Next Generation
Laser beads
In a subbasement laboratory at the Gordon Center for Integrative Sciences, assistant professor of biochemistry Ron Rock, SB’92, and his assistants use lasers to uncover the mysteries of motility—how molecules move within cells. The underground lab keeps the custom-made microscopes, cameras, and lasers free from trucks’subtle vibrations on the street above, allowing measurements at an “almost atomic resolution.”
The team uses an infrared laser to suspend a plastic bead—1/100th the width of a human hair—in midair, attaching it to the protein myosin. Myosin, he explains, moves “cargo” such as mitochondria around a cell on a “track” known as an actin filament, much as a truck moves its cargo down a road. Once attached, the laser places the bead and myosin molecule onto the actin-filament.
The goal is to understand how certain myosin molecules read cellular “road maps” in order to perform their various functions, says Rock. Humans have 40 different myosin molecules, each with its own role.
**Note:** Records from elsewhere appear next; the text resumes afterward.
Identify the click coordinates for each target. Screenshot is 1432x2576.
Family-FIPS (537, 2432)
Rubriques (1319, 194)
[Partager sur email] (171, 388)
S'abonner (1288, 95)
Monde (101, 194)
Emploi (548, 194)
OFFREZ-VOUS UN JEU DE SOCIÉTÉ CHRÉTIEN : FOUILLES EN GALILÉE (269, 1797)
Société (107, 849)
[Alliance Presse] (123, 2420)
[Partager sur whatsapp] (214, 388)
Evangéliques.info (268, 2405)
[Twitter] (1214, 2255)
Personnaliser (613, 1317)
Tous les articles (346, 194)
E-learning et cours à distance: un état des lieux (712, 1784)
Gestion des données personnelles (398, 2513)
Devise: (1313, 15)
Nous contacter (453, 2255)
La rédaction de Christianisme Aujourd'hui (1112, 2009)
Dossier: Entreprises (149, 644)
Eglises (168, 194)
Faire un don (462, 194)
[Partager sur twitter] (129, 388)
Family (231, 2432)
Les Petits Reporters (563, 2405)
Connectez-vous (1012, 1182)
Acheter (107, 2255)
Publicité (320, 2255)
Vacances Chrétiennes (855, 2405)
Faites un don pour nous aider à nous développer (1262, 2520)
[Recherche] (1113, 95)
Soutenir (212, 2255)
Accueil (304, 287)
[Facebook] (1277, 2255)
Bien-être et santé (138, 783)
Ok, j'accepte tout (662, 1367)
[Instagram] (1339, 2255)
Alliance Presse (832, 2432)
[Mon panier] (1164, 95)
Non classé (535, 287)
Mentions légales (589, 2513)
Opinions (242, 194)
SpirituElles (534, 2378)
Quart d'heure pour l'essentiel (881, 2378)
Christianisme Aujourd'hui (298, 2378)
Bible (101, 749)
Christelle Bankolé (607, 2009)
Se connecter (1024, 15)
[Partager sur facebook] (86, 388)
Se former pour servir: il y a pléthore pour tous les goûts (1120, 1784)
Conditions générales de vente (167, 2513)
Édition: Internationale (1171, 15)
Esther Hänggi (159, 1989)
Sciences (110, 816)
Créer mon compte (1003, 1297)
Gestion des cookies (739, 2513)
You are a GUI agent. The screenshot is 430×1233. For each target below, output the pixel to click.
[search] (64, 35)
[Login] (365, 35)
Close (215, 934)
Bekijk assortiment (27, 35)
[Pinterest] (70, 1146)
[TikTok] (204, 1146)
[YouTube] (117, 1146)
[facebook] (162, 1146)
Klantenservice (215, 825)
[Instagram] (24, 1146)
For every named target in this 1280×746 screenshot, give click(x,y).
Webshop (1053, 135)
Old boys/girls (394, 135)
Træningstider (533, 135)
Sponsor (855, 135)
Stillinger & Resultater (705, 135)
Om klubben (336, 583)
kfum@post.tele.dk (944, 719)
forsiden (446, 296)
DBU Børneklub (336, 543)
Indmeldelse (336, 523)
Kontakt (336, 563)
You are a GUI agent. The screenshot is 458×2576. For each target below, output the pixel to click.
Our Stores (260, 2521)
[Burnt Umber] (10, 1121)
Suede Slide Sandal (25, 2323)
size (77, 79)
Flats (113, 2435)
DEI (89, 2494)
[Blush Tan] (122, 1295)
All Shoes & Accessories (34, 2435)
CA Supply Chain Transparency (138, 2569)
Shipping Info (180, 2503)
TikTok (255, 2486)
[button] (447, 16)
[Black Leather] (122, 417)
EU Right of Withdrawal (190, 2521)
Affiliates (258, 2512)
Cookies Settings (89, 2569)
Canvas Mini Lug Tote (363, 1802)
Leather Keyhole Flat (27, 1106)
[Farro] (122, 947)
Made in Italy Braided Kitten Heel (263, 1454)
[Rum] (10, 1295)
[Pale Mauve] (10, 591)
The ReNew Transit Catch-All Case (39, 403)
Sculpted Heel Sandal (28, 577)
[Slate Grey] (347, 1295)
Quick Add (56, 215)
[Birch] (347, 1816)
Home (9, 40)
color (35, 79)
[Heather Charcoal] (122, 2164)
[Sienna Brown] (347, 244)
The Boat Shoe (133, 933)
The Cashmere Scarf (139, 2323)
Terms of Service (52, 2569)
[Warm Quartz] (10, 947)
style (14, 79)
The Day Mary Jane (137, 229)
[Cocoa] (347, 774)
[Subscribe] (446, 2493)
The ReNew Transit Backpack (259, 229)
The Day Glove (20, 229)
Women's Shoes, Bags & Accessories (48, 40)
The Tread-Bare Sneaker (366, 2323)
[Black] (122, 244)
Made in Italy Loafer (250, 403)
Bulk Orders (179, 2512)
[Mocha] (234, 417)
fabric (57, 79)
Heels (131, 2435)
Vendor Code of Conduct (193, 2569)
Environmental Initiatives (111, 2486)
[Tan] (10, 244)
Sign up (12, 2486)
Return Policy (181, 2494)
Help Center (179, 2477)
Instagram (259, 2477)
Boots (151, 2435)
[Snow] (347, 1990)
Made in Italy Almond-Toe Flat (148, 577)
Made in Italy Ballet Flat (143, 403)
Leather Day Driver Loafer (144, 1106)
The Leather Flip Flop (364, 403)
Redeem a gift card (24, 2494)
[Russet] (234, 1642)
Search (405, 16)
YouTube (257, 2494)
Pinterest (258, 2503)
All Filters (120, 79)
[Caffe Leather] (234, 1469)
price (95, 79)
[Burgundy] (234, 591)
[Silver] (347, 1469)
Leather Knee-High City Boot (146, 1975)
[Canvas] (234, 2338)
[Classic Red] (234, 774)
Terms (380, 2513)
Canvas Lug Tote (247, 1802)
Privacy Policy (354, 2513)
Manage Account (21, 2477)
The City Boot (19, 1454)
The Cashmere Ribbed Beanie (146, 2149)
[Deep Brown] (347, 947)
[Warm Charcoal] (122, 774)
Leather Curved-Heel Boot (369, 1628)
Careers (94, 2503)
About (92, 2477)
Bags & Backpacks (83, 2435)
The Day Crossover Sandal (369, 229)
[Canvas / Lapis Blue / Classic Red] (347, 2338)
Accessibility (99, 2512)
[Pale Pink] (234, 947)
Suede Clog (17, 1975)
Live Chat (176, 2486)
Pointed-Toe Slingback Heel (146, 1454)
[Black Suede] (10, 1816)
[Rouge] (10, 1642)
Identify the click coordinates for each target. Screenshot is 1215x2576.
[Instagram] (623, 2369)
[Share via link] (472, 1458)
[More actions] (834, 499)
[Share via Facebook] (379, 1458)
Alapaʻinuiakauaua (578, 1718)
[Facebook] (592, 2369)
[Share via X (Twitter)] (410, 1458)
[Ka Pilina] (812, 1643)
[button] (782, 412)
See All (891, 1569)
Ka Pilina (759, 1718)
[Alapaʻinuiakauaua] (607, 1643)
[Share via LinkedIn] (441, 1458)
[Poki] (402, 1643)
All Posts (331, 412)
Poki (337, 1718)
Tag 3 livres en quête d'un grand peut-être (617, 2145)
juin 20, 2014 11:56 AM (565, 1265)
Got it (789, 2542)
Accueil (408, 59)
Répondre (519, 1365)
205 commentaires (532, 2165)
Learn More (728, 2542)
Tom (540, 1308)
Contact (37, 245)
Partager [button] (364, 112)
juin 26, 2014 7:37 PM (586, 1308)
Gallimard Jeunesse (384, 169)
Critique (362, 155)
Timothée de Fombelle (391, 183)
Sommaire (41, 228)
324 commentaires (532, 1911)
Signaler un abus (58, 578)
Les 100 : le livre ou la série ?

Some are responsible for moving entire cells, explaining how malignant tumors can spread through the body, while others heal wounds or assist in hearing. “All these motors know how to get to specific locations and do what they need to do,” Rock says. Cell migration, seen in cancer, “is a new realm for these motors. It’s an area that we are just now getting into and appreciate in the last six months or so.” Rock is already on his way, researching how certain myosin molecules may move down not only one actin filament, but two adjacent filaments.